Aphonia following cerebral hemorrhage is commonly seen in stroke units. Its origin has only been speculated to be functional, and some patients remain aphonic in the recovery phase of stroke. We present a case of aphonia after stroke, and we show a novel technique of percutaneous tracheal compression that led to the effective gaining of voice production. A 42-year-old right-handed man with no previous history of dysphonia was admitted to our hospital upon the onset of subcortical hemorrhage in the area of the left frontal lobe. He was mute more than 1 month after craniotomy for hematoma removal. The patient's attempts at vocalization and speaking were observed in the stroke ward, but his aphonia persisted. He was referred to a speech clinician for speech-language evaluation, and steady airflow for vocalization attempts and free of the speech organs from paralysis were confirmed.
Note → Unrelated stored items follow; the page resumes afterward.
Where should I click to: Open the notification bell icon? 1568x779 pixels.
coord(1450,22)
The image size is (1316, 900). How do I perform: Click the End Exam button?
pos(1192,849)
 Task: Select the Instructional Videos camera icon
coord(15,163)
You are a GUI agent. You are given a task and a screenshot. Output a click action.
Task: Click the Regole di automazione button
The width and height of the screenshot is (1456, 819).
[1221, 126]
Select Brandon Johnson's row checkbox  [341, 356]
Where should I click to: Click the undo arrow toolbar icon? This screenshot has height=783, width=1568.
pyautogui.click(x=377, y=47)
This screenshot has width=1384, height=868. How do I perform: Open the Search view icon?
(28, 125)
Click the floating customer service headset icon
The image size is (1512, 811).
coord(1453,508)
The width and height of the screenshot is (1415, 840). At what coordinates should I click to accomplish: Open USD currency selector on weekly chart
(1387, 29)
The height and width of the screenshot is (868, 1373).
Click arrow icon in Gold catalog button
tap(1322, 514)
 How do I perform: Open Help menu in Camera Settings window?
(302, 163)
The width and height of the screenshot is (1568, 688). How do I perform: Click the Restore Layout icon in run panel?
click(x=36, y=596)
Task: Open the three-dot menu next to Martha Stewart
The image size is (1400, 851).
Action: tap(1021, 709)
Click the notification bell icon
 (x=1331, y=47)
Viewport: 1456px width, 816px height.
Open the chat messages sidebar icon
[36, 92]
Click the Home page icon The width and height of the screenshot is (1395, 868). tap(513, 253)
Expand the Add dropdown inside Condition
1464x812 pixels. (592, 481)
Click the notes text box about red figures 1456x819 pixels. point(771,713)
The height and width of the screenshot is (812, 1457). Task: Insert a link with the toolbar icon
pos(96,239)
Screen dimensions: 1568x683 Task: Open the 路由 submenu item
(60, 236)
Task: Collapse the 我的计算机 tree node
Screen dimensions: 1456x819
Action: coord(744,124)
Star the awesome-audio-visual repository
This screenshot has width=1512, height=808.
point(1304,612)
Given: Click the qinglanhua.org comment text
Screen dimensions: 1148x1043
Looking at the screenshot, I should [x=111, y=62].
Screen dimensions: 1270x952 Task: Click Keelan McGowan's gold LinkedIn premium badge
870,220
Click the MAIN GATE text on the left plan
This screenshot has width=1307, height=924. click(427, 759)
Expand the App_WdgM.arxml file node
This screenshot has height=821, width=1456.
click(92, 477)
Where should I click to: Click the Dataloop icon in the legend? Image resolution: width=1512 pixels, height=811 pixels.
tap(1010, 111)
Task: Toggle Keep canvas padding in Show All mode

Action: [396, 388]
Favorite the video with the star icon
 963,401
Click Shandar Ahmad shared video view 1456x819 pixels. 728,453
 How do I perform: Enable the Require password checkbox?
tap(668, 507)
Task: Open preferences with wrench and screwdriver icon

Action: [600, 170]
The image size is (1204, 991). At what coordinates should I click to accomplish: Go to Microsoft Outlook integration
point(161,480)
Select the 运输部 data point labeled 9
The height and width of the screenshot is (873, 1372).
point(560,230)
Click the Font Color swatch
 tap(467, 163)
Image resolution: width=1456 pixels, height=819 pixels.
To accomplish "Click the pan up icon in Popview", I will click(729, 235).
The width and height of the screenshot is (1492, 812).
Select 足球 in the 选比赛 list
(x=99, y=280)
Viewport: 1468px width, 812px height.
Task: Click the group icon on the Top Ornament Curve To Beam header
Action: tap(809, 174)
Speech-language disorders such as dysarthria, aphasia, and apraxia were denied. Endoscopic examination of the larynx revealed that vocal fold adduction coordinated with airflow was not achieved despite the absence of organic abnormalities such as vocal fold paralysis and edema. Production of sustained vowels was requested under the speech clinician's percutaneous tracheal compression. After 4 days of voice training sessions, the patient consistently produced voiced sounds without tracheal compression. Aphonia after stroke may result from reduced respiratory-laryngeal coordination and lack of voluntary voicing control. The tracheal compression technique resembles Kayser-Gutzmann manual laryngeal compression for optimizing glottal adjustment, and it can be used in dysphonic patients with aphonia or hypophonia due to functional glottal closure insufficiency.